Coming of age in the Shark Tank

Oak Bluffs native flourishes with the MV Sharks.


When Oak Bluffs native James Sashin first joined the Martha’s Vineyard Sharks, he was a shy, inexperienced ballplayer fresh out of high school. He tried to keep his head down, and didn’t get much playing time.

Now, he’s a fireballing vet who just starred in the New England Collegiate Baseball League’s 2023 All-Star Game, serving as the East’s closer in front of scouts from all 30 MLB teams.

A key member of the Sharks’ pitching staff with a 3.21 ERA and 33 strikeouts over 28 innings pitched, Sashin is finishing his third summer on the Sharks, and his seventh year playing in the Shark Tank. 

“It’s like home, playing there … The crowd always gives me extra applause when I come out to pitch,” Sashin says. “It’s nice to see all those old faces; it’s nostalgic.”

Before joining the Toreros at the University of San Diego, Sashin was a Vineyarder, playing four years of baseball at MVRHS’ stadium, also known as the Shark Tank when summer rolls around. His senior year, Sashin helped lead the Vineyarders to a school wins record, and a coveted trip to the state tournament.

But when he graduated to the Sharks in 2018, Sashin was back at the bottom of the totem pole; he was the high school kid who got a roster spot because his parents were hosting Sharks. Sashin pitched only 5.1 innings all season, and had a shaky 6.75 ERA.

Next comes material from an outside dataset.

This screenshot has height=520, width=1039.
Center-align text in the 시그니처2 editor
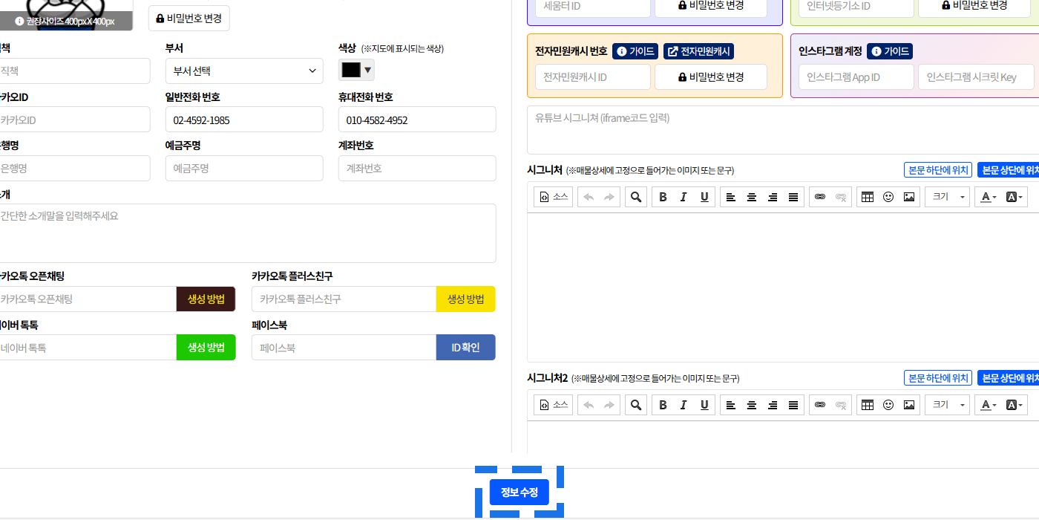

The Sharks’ present-day field manager, Billy Uberti, was also part of the Sharks organization back then, serving as an assistant coach. He recalls Sashin’s fastball only reaching the mid-80s, and him not being as big a presence on the team. Two summer stints as a Shark later, and everything’s different for Sashin, he says.

“He’s developed into a tremendous pitcher.” Uberti stated. “He’s so much more socially and athletically confident … He’s loose, popular. People radiate around him.”

Sashin’s fastball now peaks at 96 miles per hour, and it’s among four different pitches in his arsenal, which includes a new splitter that he’s been experimenting with. Sashin knows as well as anyone how much he’s come of age in the Shark Tank.

“Baseball’s such a mental game,” Sashin stated. “I’ve let the experience take over … I’ve become more outspoken, a jokester. The guys look up to me.”

Sashin has lowered his ERA by more than half since his rookie season, as he leads the team in strikeouts pitched this year. The 6-foot, 6-inch veteran played a key role in the Sharks’ championship run last year, and hopes to do so again this August.

Unfortunately, however, this summer will be Sashin’s last playing in the Shark Tank, since his NECBL eligibility expires this year. But regardless of whether the Sharks have another fruitful playoff run, or Sashin’s legacy continues into the MLB, the hometown hero is proud to be a success story and inspiration for the next generation of Islanders.

“I’ve been playing baseball since fourth grade, right around when my family first hosted players,” he said. “It was so cool to go from hosting Sharks to playing with them … I see myself as an example to younger players who [want to pursue] baseball on the Vineyard. I’m proud of that.”